# Your instructions:
Shift every coordinate in the answers by 16, reproducing the stretch from the line that contains "Uncheck Standard flow" through the line that contains "(x=339, y=522)", requests included, and nothing else.

-------

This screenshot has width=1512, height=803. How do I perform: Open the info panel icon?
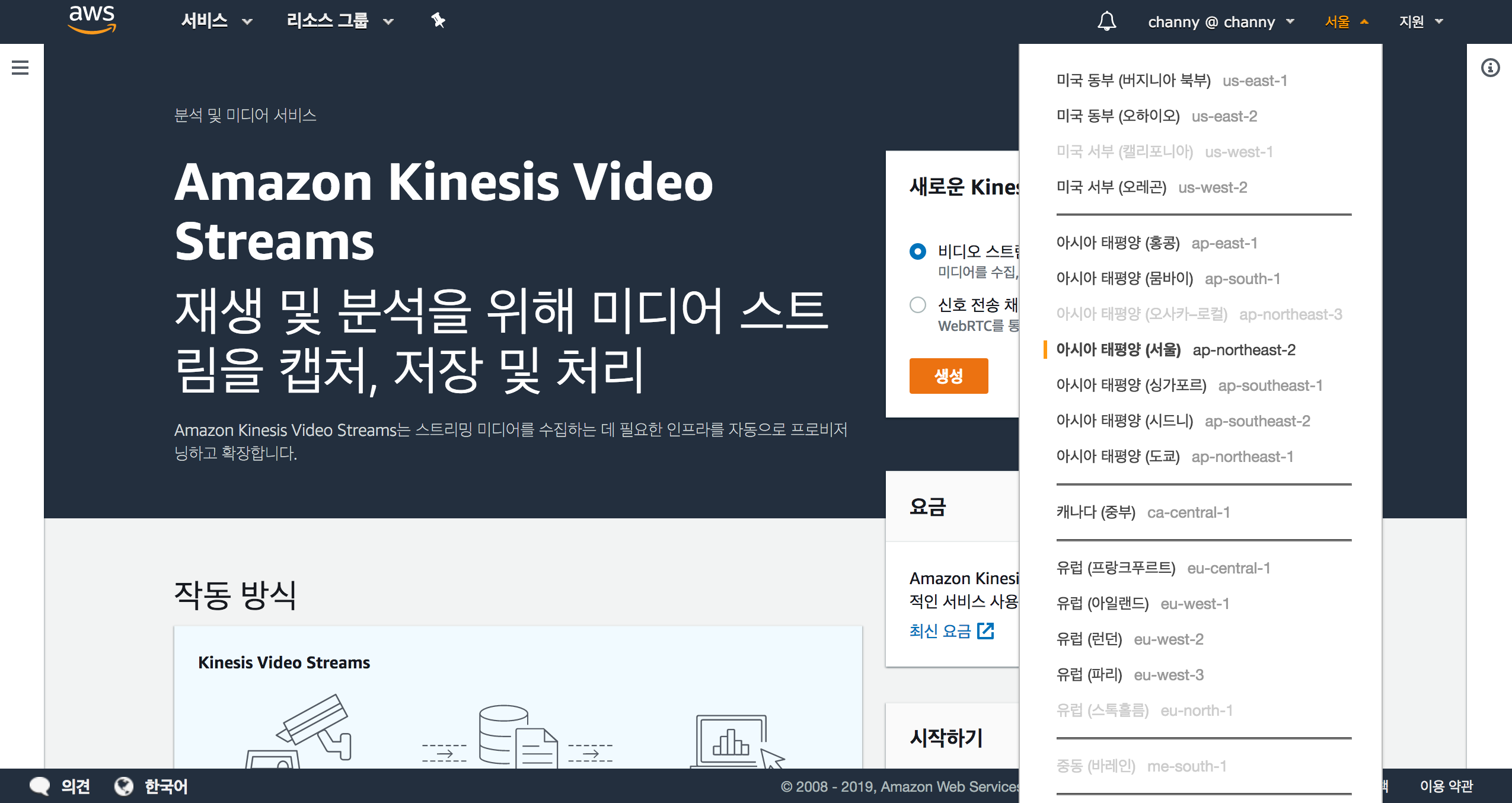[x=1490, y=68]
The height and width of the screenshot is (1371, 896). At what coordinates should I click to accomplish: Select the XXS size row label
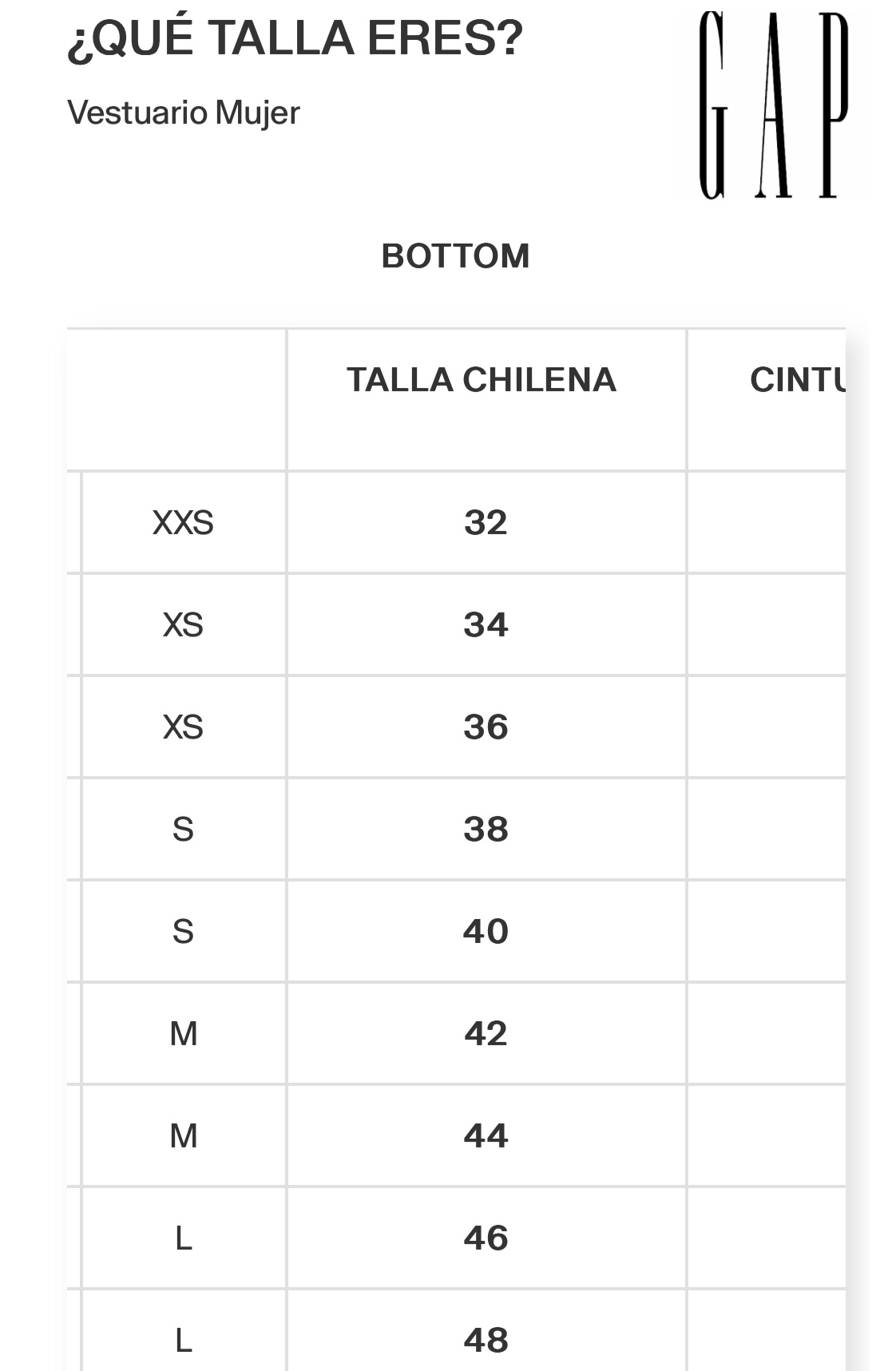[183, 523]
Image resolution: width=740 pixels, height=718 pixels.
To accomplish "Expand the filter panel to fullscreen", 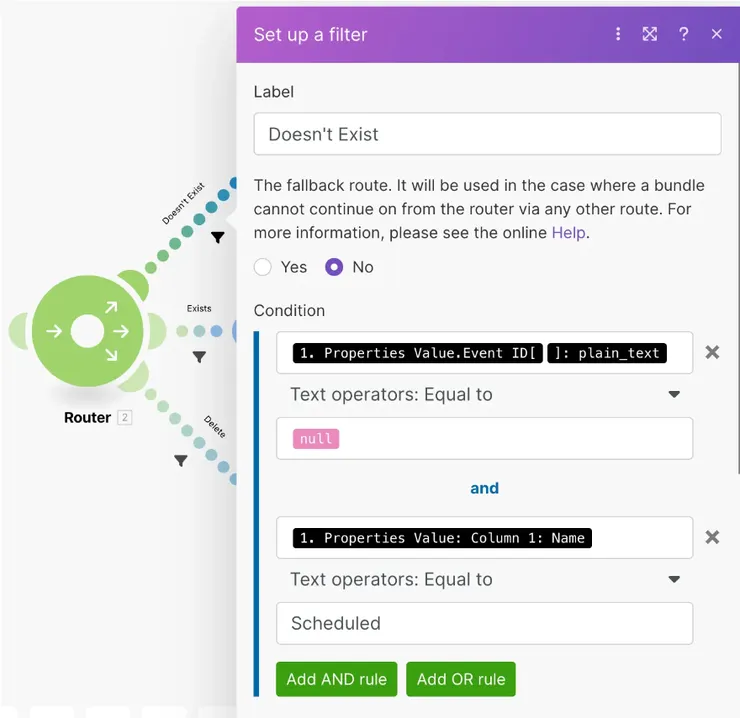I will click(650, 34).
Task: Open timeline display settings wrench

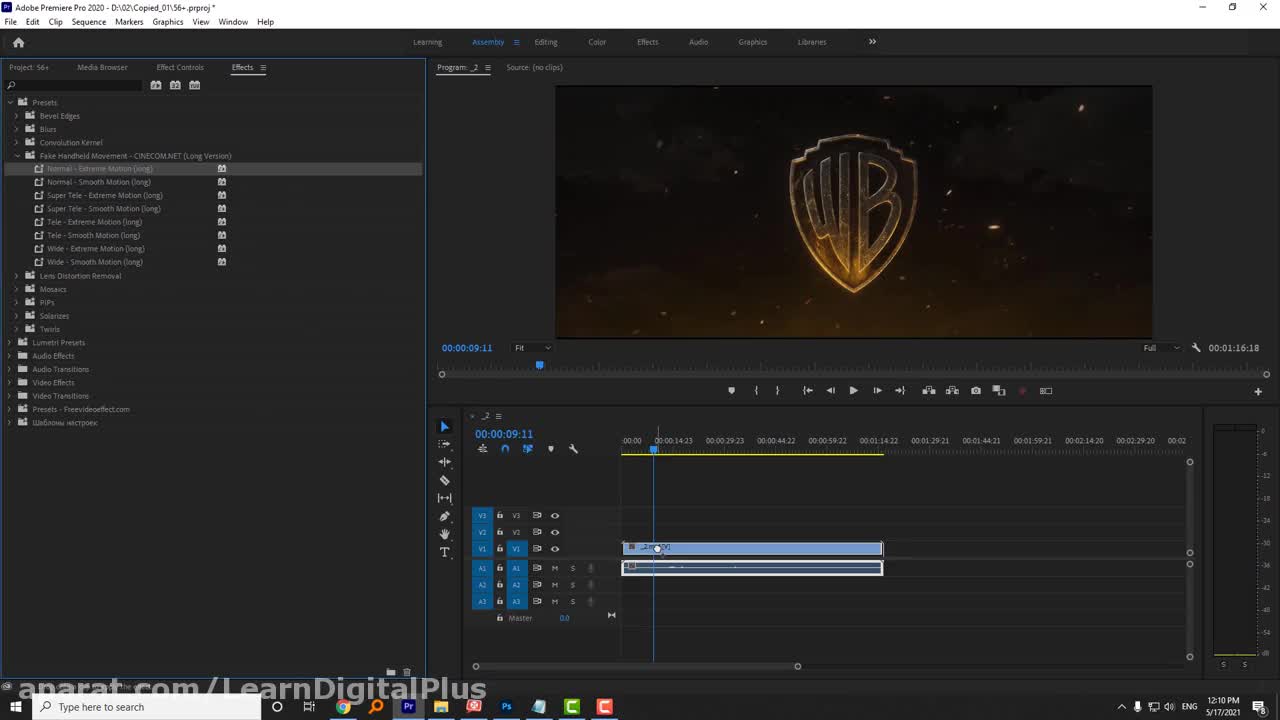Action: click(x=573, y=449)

-------

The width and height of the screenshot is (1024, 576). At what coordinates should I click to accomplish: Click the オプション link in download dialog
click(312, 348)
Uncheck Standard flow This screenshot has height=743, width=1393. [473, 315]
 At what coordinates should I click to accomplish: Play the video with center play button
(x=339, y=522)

-------

# Result for this exercise:
Uncheck Standard flow This screenshot has height=743, width=1393. [489, 331]
 At what coordinates should I click to accomplish: Play the video with center play button
(x=355, y=538)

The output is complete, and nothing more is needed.